Introduction to Galois Fields for AES

Motivation

In the next few posts I want to discuss the Advanced Encryption Standard or better known as AES, which is the most famous symmetric cipher today.

But to do that unlike for DES I need to introduce a new type of mathematics. So in this post, I will introduce group theory and eventually get to finite fields. This is important because all operations of AES are based on finite fields.

Introduction to Galois Fields

Terminology: Galois Fields = Finite Fields. I will switch back and forth between these terms but they mean the same thing.

If you do not recognize the term field in mathematics then you may wonder what I am talking about. To describe that it will be better to break it down and first understand what a ring is, and to understand what a ring is we need to know what a group is.

Groups

The simplest thing I can introduce is a group. A group is essentially a set of numbers and an operation flowing these rules:

Definition of a group:
A group is a set of elements G with an operation ∘ that combines two elements of G. The group has the following properties:

The group operation is closed. That is, if a, b G, then a ∘ b = x ∈ G.
The group operation is associative.
There is an element 1 ∈ G called the neutral element or identity element, that if a ∘ 1 = 1 ∘ a = a for all a ∈ G.
For each a ∈ G there exists an element a^-1 ∈ G, called the inverse of a, such that a ∘ a^-1 = a^-1 ∘ a = 1.
A group G is abelian (or communative) if a ∘ b = b ∘ a, for all a, b ∈ G.

For any other fellow pure mathematicians, you may be wondering where the proof of these rules is. But that would add a lot to this already big post so you will just have to trust me and other smarter mathematicians that these are true.

But this will be a building block to lead us into rings and add more operations.

Rings

I wish I could dedicate more time to group theory and rings, but as this is a crypto-based blog and this post is a lead-up to AES I will skip defining rings.

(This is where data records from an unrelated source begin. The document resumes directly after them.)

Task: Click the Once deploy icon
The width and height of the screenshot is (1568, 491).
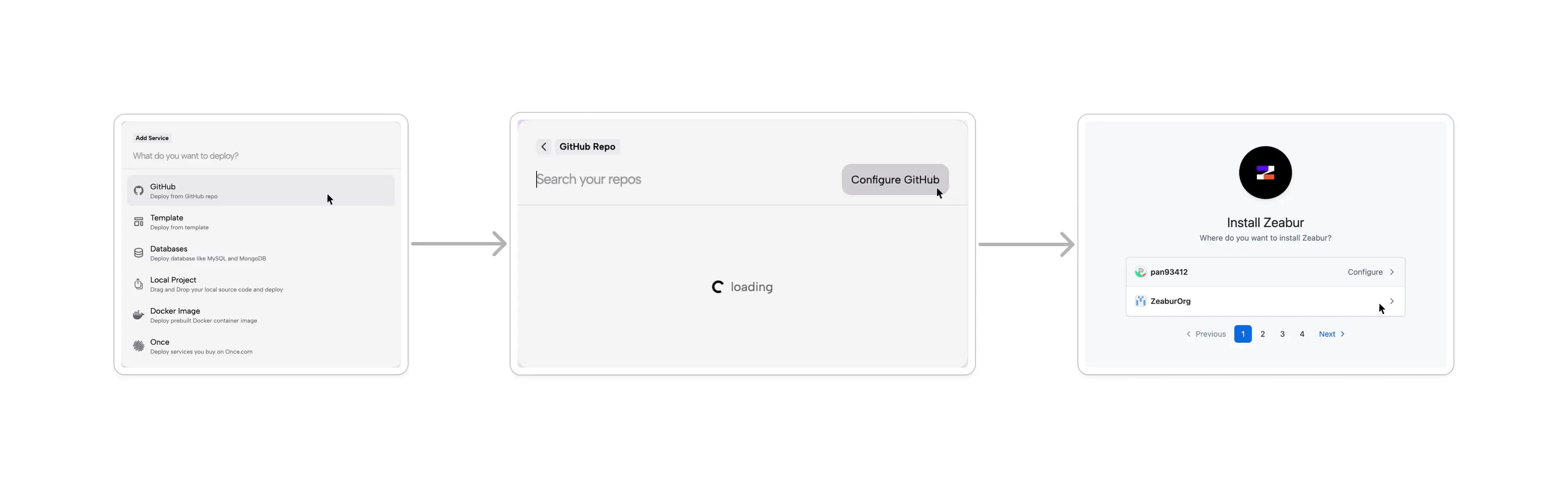Action: coord(137,346)
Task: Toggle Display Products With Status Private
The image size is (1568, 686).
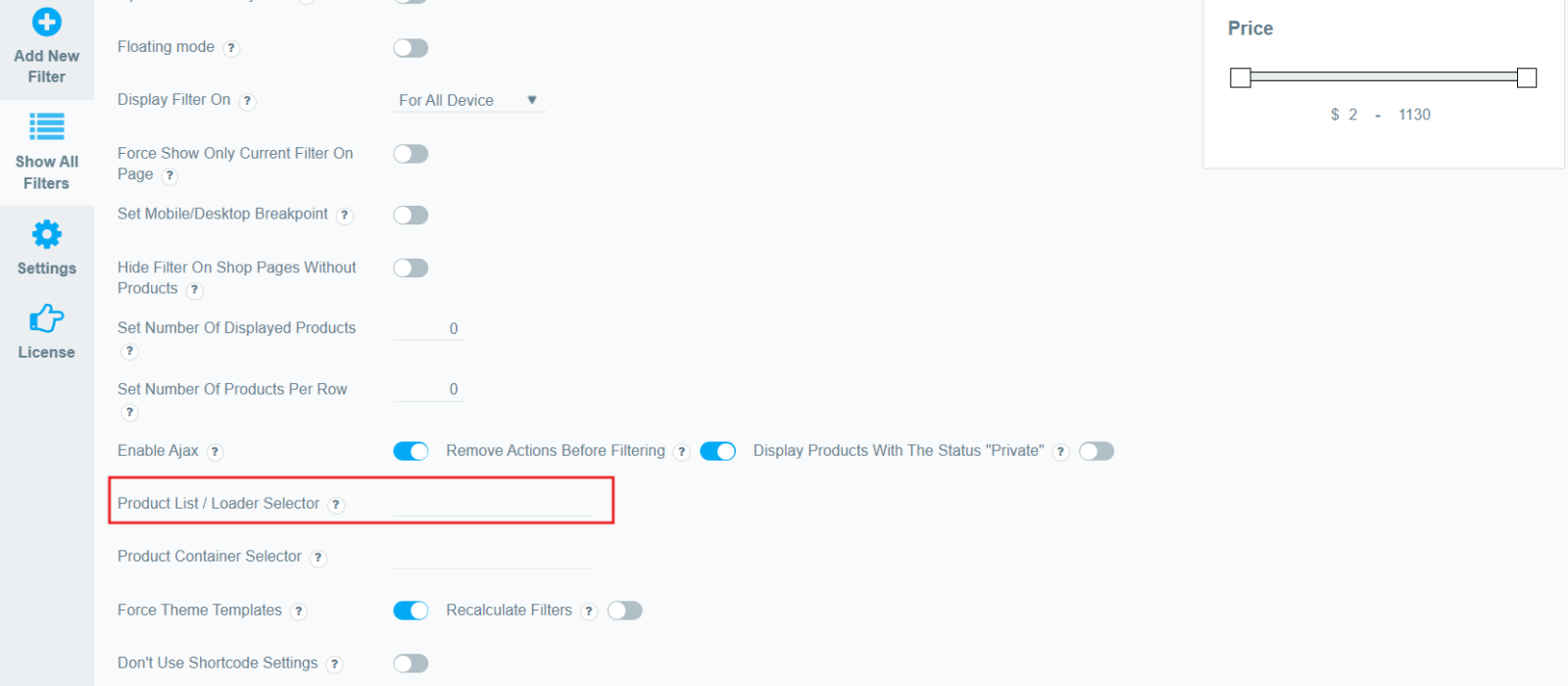Action: pos(1097,451)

But I won’t leave you with anything, rings are a lot like groups, and all the rules of a group are required in rings but rings add an additional operation, and that comes with a couple more rules that you could find on your own very easily.

Fields

In order to have all four basic operations (Addition, Subtraction, Multiplication, and Multiplicative Inverse(Division)) in a single structure, we need a set that contains all the properties below.

Definition of a field:
A field F is a set of elements with the following properties:

All elements of F form an additive group with the group operation “+” and the neutral element 0.
All elements of F except 0 form a multiplicative group with the group operation ” ⋅ ” and the neutral element 1.
When the two group elements are mixed, the distributivity law holds.

Example: ℝ, ℂ

This was an extremely informal and quick introduction to these structures. There is a lot to group theory and it would be impossible for me to introduce what usually takes a semester in university into a single blog post. But if you are only interested in crypto, and aren’t currently interested in the mathematics behind it, this is what will need to get into the Finite Fields in AES.

Finite Fields

You may be wondering that we know what a field is now, but how do we make a finite field? We have a theorem for that.

Finite Field Theorem:

A field with n elements is a Finite Field if n = p^m, for some integer n and prime integer p.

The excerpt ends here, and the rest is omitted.